June 11, 2018
How rebase a repo to a subtree and keep it in sync


I just ran into a little problem.
Working on a project embedding some foreign code, I created a repository to manage this code, as the lead developer didn't provide one.
The integration of the source was directly done at the root of the repository I made.
Later, the developer provided a public repository with just one little difference.

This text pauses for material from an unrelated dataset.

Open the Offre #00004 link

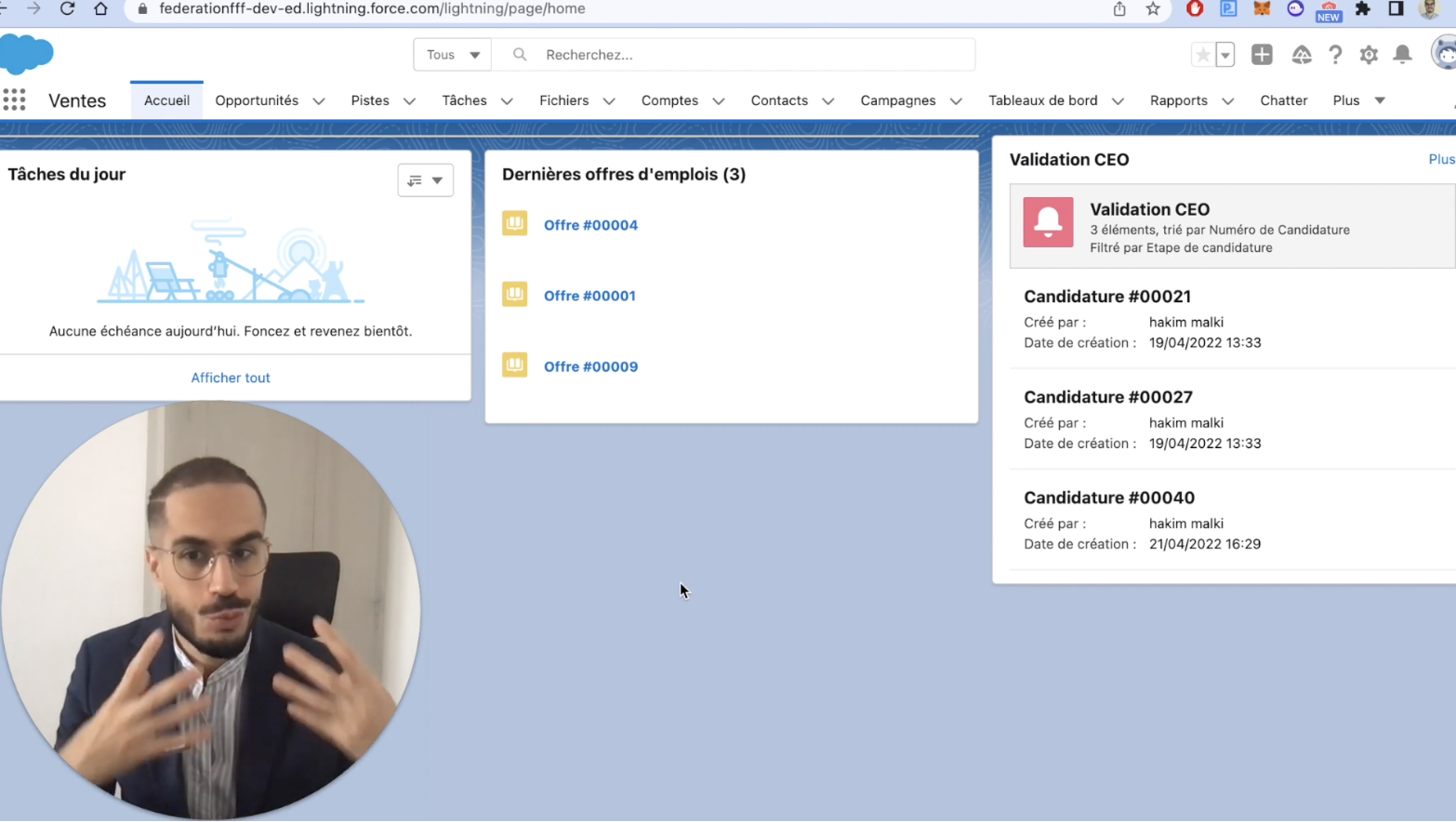pyautogui.click(x=590, y=225)
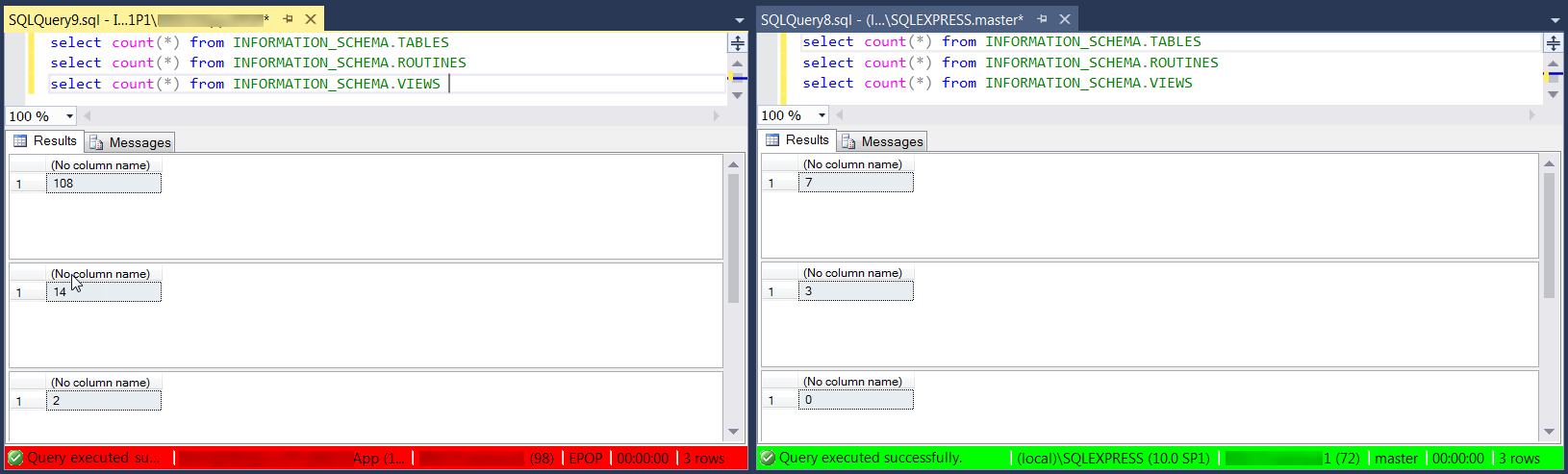The width and height of the screenshot is (1568, 474).
Task: Pin the SQLQuery8.sql tab
Action: 1042,19
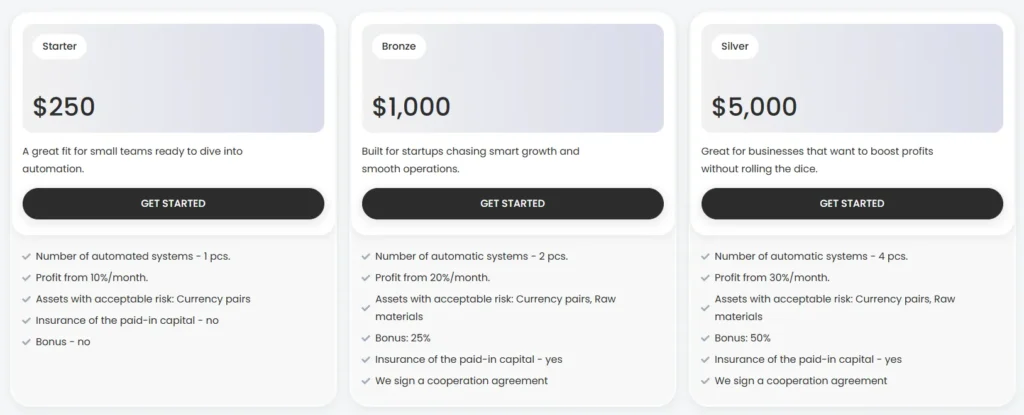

All the code was lying in a subfolder.
Looking for a way to keep in sync my repository directly from his own, and as all git mechanisms I've found are only working with descendant subtree, I created the following script :

#! /bin/bash
# this script will help you to rebase a repository to a subtree of it
# check for provided directory
if [ -z "$1" ]
    echo "Need the directory to get content rebased !"
    exit 1
DIR=`echo $1 | sed 's/\/$//'`
BRANCH=$(git rev-parse --abbrev-ref HEAD)

# check provided directory exists
if [ -z `git ls-tree master | grep -o $DIR` ]
    echo "$DIR does not seem to exist on branch : $BRANCH !"
    exit 1

# check for existing target branch
git show-ref --verify --quiet "refs/heads/$NEWBRANCH"
if [[ $? != 0 ]]
    HASH="$(git rev-parse $BRANCH)"
    # checkout the target tree in a new branch
    git checkout -b $NEWBRANCH $HASH
    # rebase the branch
    git checkout $NEWBRANCH && git rebase -p $BRANCH

# check we are on the right branch
if [[ `git rev-parse --abbrev-ref HEAD` == "$NEWBRANCH" ]]
    FILTER="find $DIR/  -maxdepth 1 -type f | xargs -I{} -e mv {} . ; mv $DIR/* .; rmdir $DIR"
    git filter-branch -f --prune-empty --tree-filter "$FILTER" -- && git gc --aggressive

How to use

  1. copy & paste this code in a bash script, (don't forget to make it runnable).
  2. change directory to the cloned repository and checkout the branch you want to be the source
  3. run the script passing the folder to get the content at the root of a new branch

What this script does

It creates a new tree based on the folder subtree and publish it in a new branch named 'new-SOURCE_BRANCH-rebased' where SOURCE_BRANCH is the name of the branch you were before running this script.
Then it rebases all original log information to keep consistency.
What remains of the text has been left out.